Fueron felices. Sólo a veces, Aurora, cuando miraba el almendro, parecía alejarse del mundo. Y si cerraba los ojos y la sorprendían, decía, con la mirada entelada, que el aroma de las flores le recordaba que el amor nunca muere. Agustín entendía sin saber.
Se fue de este mundo tranquila, dando gracias por haber tenido una segunda oportunidad. Sin embargo, algo muy precioso quedó bajo el almendro.
Futuro. Abril 2016
Ha pasado casi un mes desde el descubrimiento y la cajita de metal con todas sus posesiones dentro, envuelta en una tela blanca de encaje, descansa en la tumba de Aurora.
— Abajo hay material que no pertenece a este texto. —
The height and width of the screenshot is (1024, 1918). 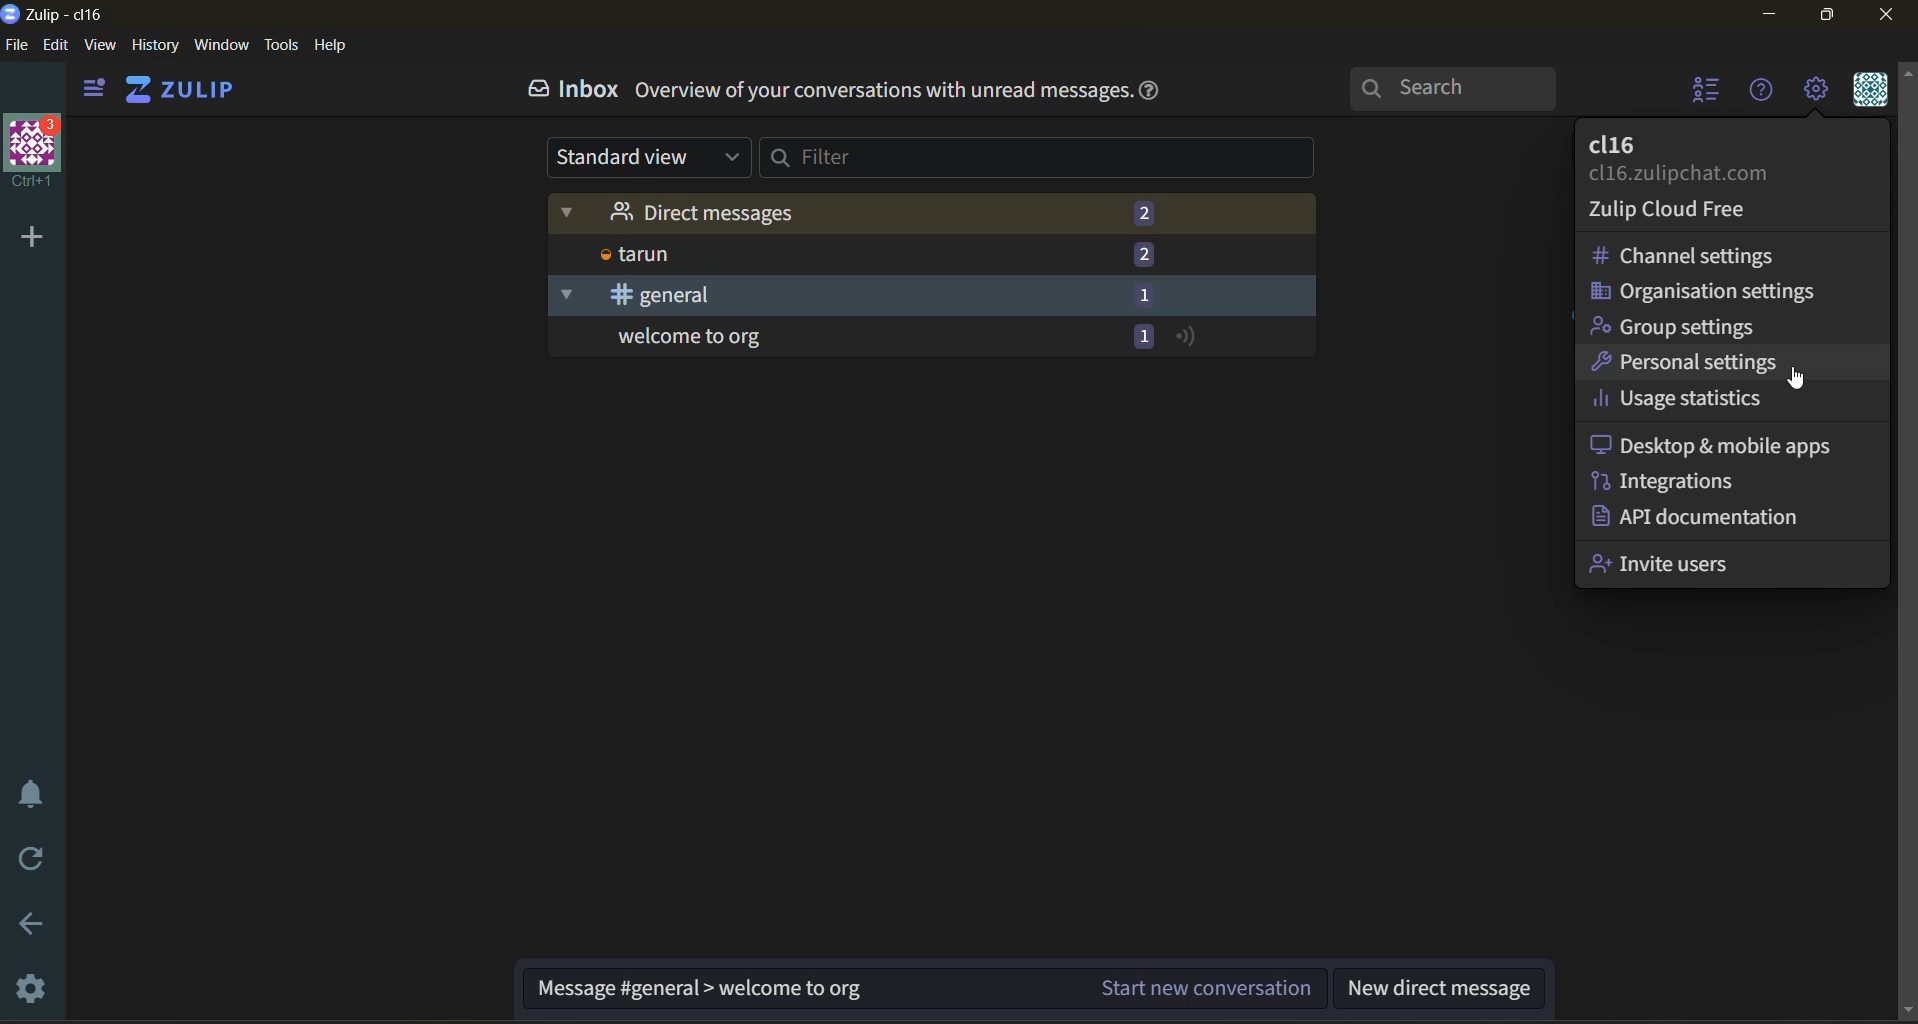 I want to click on tarun, so click(x=828, y=253).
En la lápida, a sugerencia de la pequeña Ana, se han plasmado unas delicadas flores de almendro.
Esa mañana el aire sabe a primavera, entra por las puertas de la casa y revoletea en el ánimo de adultos y pequeños que, con gozo, celebran la vida. Ana está fuera, mirando ensimismada el almendro. Mila sale a su encuentro y la pequeña, al oír sus pasos, sin girarse le dice muy seria:
-Mamá, por fin las flores están cayendo. Es magia, ¿verdad?
-Sí, es magia- contesta Mila, sintiendo la enorme belleza que encierra la fugacidad de la vida.
No volverán a brotar hasta la próxima primavera.